Big US Telcos Ignored STIR/SHAKEN Deadline; No Punishment Yet

When is a deadline not a deadline? When it is the date set by the Federal Communication Commission (FCC) for the implementation of STIR/SHAKEN, the hugely expensive anti-spoofing technology that the US is trying to force on the rest of the world in the vague hope that universal adoption might lead to a slight fall in the number of nuisance robocalls received by US consumers. The FCC deadline had already been repeatedly pushed back because of technical problems but Bandwidth and Vonage, two of the biggest telcos in the USA, both failed to meet the requirement to implement STIR/SHAKEN across the whole of their IP networks by 30 June 2021. Incredibly, the FCC allowed seven months to pass before making this public, and are only now referring the matter to their enforcement division to decide if either telco should be punished.

A press release quoted FCC Chairwoman Jessica Rosenworcel as saying:

We will not turn a blind eye to providers that have not done enough to protect consumers from spoofed robocalls. The FCC is keeping close watch as phone companies implement STIR/SHAKEN… we will hold companies accountable if they fail to meet their commitments…

I struggle to see how anybody keeping a ‘close eye’ on regulatory compliance can let seven months pass before noticing that a basic deadline was missed. In fact, the failure by Vonage and Bandwidth to comply with the STIR/SHAKEN rules was only reported to the FCC through verification statements filed in October 2021, three months after the implementation deadline. This is explained in the detail of an FCC order dated 17 February 2022.

The task
Resume the article on Bandwidth and Vonage missing the STIR/SHAKEN deadline, writing on from its last sentence.

Excerpted data

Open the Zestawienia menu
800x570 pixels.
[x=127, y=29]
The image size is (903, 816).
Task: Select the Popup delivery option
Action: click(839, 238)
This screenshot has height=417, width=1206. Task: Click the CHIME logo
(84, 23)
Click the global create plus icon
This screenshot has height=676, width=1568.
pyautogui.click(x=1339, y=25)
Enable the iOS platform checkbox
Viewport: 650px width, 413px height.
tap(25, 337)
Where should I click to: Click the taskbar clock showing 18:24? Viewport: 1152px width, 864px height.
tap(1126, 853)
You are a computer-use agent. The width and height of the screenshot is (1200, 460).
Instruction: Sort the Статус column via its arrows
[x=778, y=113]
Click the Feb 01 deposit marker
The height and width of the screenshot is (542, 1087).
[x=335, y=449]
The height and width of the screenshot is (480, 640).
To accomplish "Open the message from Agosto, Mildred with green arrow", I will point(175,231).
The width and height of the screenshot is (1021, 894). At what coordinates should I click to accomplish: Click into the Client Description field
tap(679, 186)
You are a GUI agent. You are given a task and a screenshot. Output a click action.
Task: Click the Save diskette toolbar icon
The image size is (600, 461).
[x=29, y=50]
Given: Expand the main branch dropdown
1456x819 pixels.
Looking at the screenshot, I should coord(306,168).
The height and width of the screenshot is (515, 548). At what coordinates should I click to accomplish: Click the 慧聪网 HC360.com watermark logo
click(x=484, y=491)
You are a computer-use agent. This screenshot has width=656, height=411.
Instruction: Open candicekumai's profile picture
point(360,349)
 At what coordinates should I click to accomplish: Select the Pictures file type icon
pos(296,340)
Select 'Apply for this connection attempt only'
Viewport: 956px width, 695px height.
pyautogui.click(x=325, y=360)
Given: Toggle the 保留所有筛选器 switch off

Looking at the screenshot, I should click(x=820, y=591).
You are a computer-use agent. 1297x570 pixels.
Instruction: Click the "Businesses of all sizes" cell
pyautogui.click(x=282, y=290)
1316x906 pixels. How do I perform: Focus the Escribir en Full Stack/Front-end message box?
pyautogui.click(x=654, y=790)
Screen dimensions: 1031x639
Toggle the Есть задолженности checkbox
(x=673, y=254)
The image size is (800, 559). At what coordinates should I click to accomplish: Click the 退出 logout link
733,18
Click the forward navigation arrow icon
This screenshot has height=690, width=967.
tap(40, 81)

Response
The Wireline Competition Bureau directed voice service providers to file implementation verification certifications by October 4, 2021… After reviewing the filed verification statements, we find that Bandwidth and Vonage did not achieve full implementation of the STIR/SHAKEN authentication framework by the June 30, 2021, deadline…

Bandwidth was still not in full compliance with the STIR/SHAKEN requirements three months after the deadline had passed.

Bandwidth, by its own admission, “has not yet completed all necessary network upgrades to support [STIR/SHAKEN] throughout its entire [IP] network”. It explains that, as of October 21, 2021, it “still operate[s] some legacy IP equipment that supports a de minim[i]s amount of traffic that cannot support the STIR/SHAKEN standards at this time.”

Vonage was only able to check half of the relevant calls received from other telcos by the implementation deadline. Their filing…

…explains that only “50% of inbound SIP calls [are] being validated as of today”

Bandwidth generated revenues of approximately USD500mn in 2021 and has put plenty of resources into glossy promotional materials describing their ability to deliver STIR/SHAKEN on behalf of their enterprise customers. The following transcript is taken from one of their adverts.

So if you’re not sure if you need to deploy STIR/SHAKEN in your network or you want to prevent bad traffic from reaching your network in the first place, Bandwidth can help. Every day we’re working to keep villains and bad actors out of the ecosystem, while helping to make sure your valid traffic gets through. To find out more, contact your Account Manager.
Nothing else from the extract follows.